Arun Mehta <•••@••.•••> wrote:
>Subject: Re: cj#375> education; blunders; connectedness
>>Alan Dawson said:
>> You can talk to thousands -- minimum, thousands -- of people at ONE
>> time in a "newspaper" *you* control and you find this tightly
>> managed and difficult. Why do you find this?
>
>I've made this point before, so forgive me if this is old hat. A German
>friend used to make the point in the old Iron-Curtain days, that in the
>East, people queued up all night to buy books, painfully distributed them
>via samizdat, whatever, but basically read them.
>
>In the West, on the other hand, everything's available, but nobody reads
>them. The government doesn't need censorship, it operates via saturation,

I agree that in many ways the "information glut" is a modern-day
bread and circuses. Surely there is no reason to celebrate that "more
Americans get their news from ABC than from any other source."

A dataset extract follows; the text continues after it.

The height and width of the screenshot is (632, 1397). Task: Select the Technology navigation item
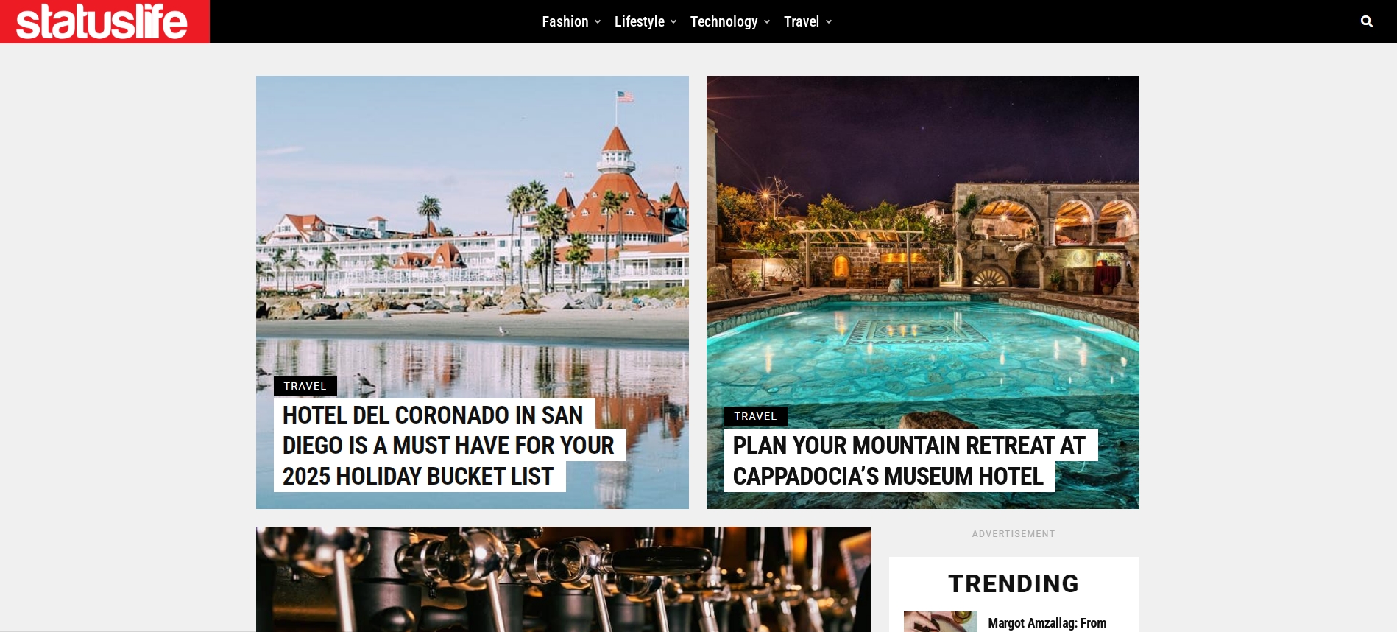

But this is exactly why to get attention you must *create* news. Even
the wankers who blew up the World Trade Center only got a
metaphorical 15 minutes of fame. Who needs that? Yasser Arafat
parlayed a couple of airline hijackings into constant fame and real
change. I don't find that publishing a Web Page is a 1996 version of
being Tom Paine.

>The difference is attributed to TV. Who needs to jail dissidents in these
>media-manipulation days, you just cut off their support base. Of course,
>the communists and the colonialists also tried media manipulation, but
>they were so awful at it, nobody trusted what they put out.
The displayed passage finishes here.